私たちの取り組む課題



不登校が社会課題と言われて久しいですが、毎年、不登校児童生徒数は増加の一途を辿っています。学校や各教育委員会は様々な支援施策を打ち出していますが、尚、この状況は変わっていません。このことは「不登校を減らす」支援の限界を表していると言えるのではないでしょうか。「不登校を選択として認め支える」ことにシフトしていく必要があると考えています。
では「不登校を選択」した後に「どこで学ぶのか?」「何を学ぶのか?」が重要です。そうした状況の中、昨今ではフリースクール等の学校以外の居場所へのニーズは高まっています。
しかしながら、そうした居場所の数が少なかったり、居場所はあってもその情報が行き届いていなかったり、そもそも「学校ありき」の考えから抜けられなかったりといった課題はあります。
またフリースクールなどの施設を利用するにしても、公的な支援の少ないフリースクール利用には月謝などの負担も家庭に生じます。
2016年に「教育機会確保法」という法律が出来たとは言え、まだまだ「不登校に対する理解」という部分が広がっていない環境こそが課題と考え、日々取り組みを進めています。
具体的には、集団に強いストレスやプレッシャーを抱える児童生徒、個々に合わせたカリキュラムの推進、学びの定義を広げ、経験の機会を得る体験学習、福岡県内のフリースクールネットワークの事務局的な役割、公的支援拡充のための提言活動を進めています。
なぜこの課題に取り組むか



課題に対しての具体的な取り組みを上記で書かせて頂きましたが、集団活動に強いストレスを抱える子どもたちに対してはマンツーマンに近い形での学びの機会提供が必要になります。
自分のペースに合わせた学びを得ていくためにはそうした場や機会を提供していきたいと考えていますし、人を大事にするとはそういうことだと考えています。
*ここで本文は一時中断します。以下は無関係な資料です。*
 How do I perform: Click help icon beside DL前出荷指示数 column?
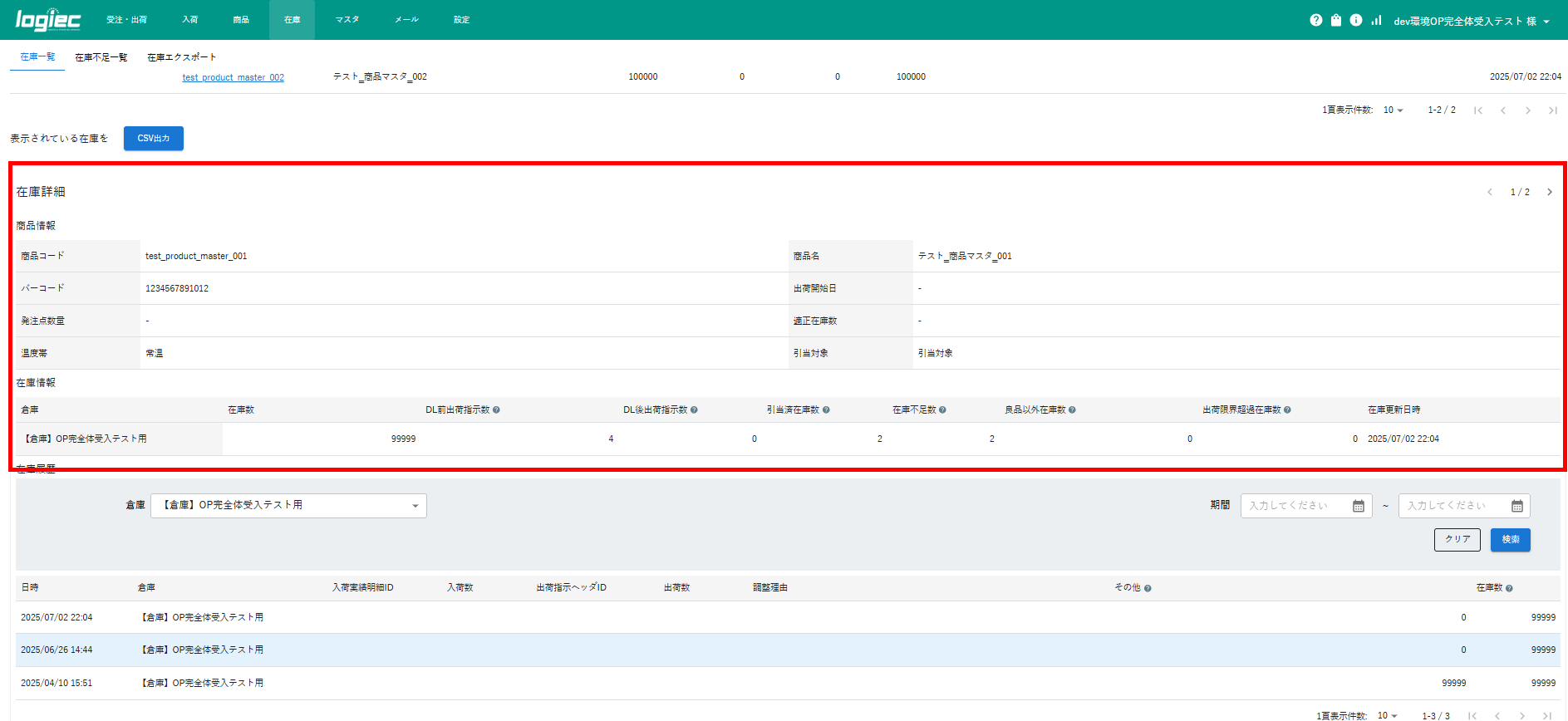pos(496,410)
そして教科学習で得られる学びと、教科学習だけでは得られない学びがあるとも考えています。えすぺらんさの子どもたちは体験学習・イベントごとに話し合う機会を設けています。
そうした機会で感じたこと、得たことが、社会に出る際のアクセルになると考えています。
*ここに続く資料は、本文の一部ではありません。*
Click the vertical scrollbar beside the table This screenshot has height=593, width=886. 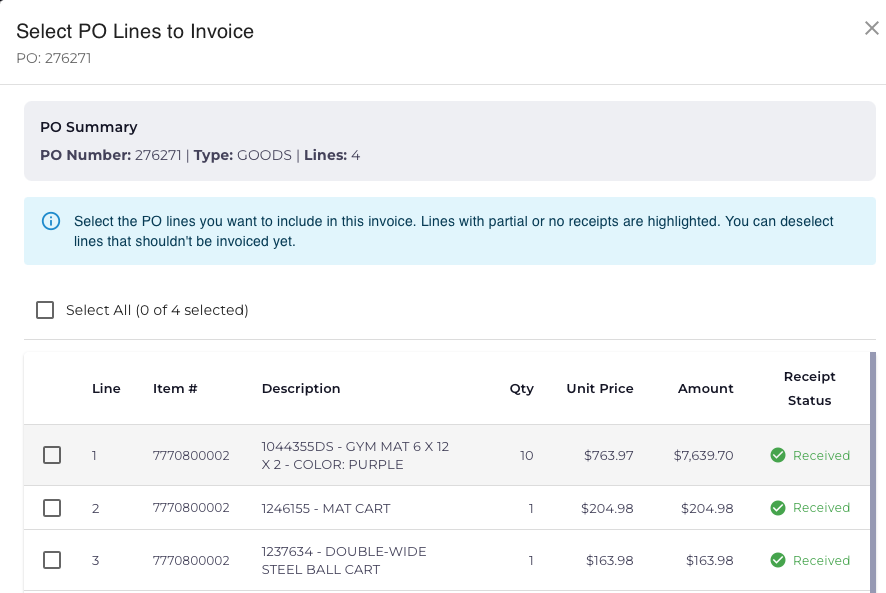872,470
もちろん、「不登校に対する理解」をより広げていくためにはえすぺらんさだけでできることは限られています。だからこそネットワーキングや外部連携を進めています。
冒頭に記載している『不登校などで悩みや不安を抱えた子どもたちが「自分にあった」学び場や育ちの場、居場所を選択できる社会であり、選択肢がきちんと整理されている社会』のためにも日々活動を積み重ねてきました。
支援金の使い道

フリースクールは決して費用対効果の高い事業ではありません。
一人一人個性があるように不登校支援に「こうすれば大丈夫」といったモデルケースはなかなか作れません。
個々の関わりが大切だからこそ「人」が必要な活動です。
学校教育法で定められている一条校と違い公的な支援はほとんどありません。
皆さまからの貴重なご支援を「体験活動の充実」や「人財の確保・育成」に使わせて頂きたいと考えています。